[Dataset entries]
──────

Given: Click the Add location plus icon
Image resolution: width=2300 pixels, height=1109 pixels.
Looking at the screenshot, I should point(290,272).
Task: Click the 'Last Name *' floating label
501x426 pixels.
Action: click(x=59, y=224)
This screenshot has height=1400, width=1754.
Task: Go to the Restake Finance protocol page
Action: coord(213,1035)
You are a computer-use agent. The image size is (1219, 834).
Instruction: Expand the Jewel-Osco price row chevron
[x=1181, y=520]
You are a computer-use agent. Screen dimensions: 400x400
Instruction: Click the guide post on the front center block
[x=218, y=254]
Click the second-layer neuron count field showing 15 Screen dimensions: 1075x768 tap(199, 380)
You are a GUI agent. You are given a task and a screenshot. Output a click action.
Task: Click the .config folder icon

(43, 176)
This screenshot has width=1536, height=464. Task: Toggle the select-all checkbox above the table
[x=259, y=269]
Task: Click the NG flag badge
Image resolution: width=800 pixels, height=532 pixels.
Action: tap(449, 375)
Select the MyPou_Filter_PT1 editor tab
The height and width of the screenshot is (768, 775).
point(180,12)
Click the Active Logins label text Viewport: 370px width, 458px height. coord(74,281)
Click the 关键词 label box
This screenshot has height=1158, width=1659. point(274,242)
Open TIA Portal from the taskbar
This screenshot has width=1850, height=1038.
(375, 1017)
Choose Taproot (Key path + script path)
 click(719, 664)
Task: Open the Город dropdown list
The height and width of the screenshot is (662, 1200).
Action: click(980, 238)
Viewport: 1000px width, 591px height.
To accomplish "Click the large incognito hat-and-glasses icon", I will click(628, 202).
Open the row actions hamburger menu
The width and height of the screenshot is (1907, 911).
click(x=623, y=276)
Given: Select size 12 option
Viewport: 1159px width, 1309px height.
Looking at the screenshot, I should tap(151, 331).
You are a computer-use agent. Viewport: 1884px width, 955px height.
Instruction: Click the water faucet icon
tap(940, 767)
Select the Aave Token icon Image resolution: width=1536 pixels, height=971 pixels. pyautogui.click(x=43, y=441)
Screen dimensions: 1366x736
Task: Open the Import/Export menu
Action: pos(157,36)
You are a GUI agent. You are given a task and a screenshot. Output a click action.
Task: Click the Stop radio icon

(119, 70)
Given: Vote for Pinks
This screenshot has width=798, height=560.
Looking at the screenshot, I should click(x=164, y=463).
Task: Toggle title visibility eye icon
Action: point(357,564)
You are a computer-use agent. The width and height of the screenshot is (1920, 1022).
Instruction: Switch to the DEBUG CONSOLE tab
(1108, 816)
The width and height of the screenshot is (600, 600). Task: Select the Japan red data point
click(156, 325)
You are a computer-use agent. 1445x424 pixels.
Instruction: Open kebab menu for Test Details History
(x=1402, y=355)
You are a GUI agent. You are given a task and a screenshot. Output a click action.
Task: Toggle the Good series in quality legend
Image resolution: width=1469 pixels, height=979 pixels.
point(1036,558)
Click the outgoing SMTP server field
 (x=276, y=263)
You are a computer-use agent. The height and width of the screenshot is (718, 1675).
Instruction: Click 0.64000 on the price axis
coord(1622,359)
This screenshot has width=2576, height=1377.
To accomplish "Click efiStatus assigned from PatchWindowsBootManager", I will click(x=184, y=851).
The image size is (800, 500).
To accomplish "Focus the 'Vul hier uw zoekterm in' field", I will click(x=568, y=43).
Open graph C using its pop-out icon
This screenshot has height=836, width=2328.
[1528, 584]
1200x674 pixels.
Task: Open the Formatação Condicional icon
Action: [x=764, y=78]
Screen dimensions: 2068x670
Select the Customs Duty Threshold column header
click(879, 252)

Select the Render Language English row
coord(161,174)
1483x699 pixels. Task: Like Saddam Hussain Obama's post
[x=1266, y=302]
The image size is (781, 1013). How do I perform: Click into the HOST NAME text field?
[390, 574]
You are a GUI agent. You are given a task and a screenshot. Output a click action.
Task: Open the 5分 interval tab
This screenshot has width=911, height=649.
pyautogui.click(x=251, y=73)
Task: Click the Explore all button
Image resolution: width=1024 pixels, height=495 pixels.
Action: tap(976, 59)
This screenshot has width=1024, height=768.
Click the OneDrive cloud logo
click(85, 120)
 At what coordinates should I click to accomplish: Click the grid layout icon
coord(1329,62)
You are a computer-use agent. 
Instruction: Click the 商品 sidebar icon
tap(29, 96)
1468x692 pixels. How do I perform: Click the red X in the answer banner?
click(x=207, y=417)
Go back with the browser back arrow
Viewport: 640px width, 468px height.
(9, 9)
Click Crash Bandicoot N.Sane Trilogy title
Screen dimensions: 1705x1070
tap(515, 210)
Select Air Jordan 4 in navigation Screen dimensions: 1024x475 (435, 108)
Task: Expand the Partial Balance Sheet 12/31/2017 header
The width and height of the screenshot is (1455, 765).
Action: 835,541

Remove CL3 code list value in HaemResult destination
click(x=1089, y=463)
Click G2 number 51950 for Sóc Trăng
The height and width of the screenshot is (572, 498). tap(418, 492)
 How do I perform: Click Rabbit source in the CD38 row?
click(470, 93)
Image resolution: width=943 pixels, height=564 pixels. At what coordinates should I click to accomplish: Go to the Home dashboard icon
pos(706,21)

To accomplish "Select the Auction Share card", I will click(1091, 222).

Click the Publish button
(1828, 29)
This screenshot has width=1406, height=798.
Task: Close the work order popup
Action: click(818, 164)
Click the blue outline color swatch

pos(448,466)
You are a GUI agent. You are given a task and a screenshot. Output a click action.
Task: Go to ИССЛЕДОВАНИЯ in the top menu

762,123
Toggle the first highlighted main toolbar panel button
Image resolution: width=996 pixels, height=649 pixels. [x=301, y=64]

──────

WORK ITEM: Scan the entries above for the word "computer", then copy every line in which it occurs.

OUTPUT FOR THIS TASK:
You are a computer-use agent. The image size is (1219, 834).
You are a computer-use agent. Screen dimensions: 400x400
You are a computer-use agent. Viewport: 1884px width, 955px height.
You are a computer-use agent. The width and height of the screenshot is (1920, 1022).
You are a computer-use agent. 1445x424 pixels.
You are a computer-use agent. The height and width of the screenshot is (718, 1675).
You are a computer-use agent. 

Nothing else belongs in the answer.